Repeat exactly the lines below that lie between the line with "Leather Gifts (245, 118)" and the line with "Google Maps (628, 2419)", counting both of those lines as part of the answer.

━━━━━ Records for this task ━━━━━

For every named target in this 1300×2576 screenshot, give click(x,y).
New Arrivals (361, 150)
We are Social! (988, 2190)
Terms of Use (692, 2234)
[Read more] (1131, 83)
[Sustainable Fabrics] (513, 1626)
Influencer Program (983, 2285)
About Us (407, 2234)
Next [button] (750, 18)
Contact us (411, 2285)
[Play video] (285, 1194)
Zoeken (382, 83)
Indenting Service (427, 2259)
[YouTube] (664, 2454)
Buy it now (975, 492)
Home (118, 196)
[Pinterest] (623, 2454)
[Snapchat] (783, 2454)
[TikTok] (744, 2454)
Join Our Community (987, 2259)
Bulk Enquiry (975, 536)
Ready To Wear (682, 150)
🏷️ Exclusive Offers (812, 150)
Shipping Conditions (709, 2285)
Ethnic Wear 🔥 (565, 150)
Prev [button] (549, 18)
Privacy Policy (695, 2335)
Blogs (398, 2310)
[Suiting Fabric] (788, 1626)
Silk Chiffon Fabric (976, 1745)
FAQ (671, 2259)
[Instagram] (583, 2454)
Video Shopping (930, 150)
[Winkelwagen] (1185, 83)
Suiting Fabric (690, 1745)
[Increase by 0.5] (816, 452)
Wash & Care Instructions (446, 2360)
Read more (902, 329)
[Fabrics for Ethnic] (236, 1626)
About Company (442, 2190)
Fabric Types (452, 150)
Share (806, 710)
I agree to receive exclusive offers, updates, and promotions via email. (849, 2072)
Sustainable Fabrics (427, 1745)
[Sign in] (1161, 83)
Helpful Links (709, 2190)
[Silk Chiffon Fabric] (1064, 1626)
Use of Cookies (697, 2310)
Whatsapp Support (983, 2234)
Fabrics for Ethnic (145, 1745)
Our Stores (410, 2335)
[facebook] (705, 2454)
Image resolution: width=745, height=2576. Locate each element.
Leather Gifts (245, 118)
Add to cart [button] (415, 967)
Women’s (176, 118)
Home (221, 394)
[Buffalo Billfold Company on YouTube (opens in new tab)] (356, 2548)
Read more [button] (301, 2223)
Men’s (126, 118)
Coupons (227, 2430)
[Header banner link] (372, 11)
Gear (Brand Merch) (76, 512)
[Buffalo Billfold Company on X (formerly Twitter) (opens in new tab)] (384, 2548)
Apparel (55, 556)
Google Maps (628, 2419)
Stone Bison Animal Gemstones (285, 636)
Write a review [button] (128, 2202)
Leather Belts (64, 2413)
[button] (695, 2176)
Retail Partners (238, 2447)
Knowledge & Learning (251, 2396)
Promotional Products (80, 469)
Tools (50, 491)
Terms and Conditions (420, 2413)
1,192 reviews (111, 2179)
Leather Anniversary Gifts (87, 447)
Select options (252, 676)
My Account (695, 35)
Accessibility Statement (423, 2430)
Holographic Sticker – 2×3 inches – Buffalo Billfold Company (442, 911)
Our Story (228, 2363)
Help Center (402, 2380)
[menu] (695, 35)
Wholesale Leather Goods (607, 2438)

━━━━━

**Response to the exercise**
Leather Gifts (245, 118)
Add to cart [button] (415, 967)
Women’s (176, 118)
Home (221, 394)
[Buffalo Billfold Company on YouTube (opens in new tab)] (356, 2548)
Read more [button] (301, 2223)
Men’s (126, 118)
Coupons (227, 2430)
[Header banner link] (372, 11)
Gear (Brand Merch) (76, 512)
[Buffalo Billfold Company on X (formerly Twitter) (opens in new tab)] (384, 2548)
Apparel (55, 556)
Google Maps (628, 2419)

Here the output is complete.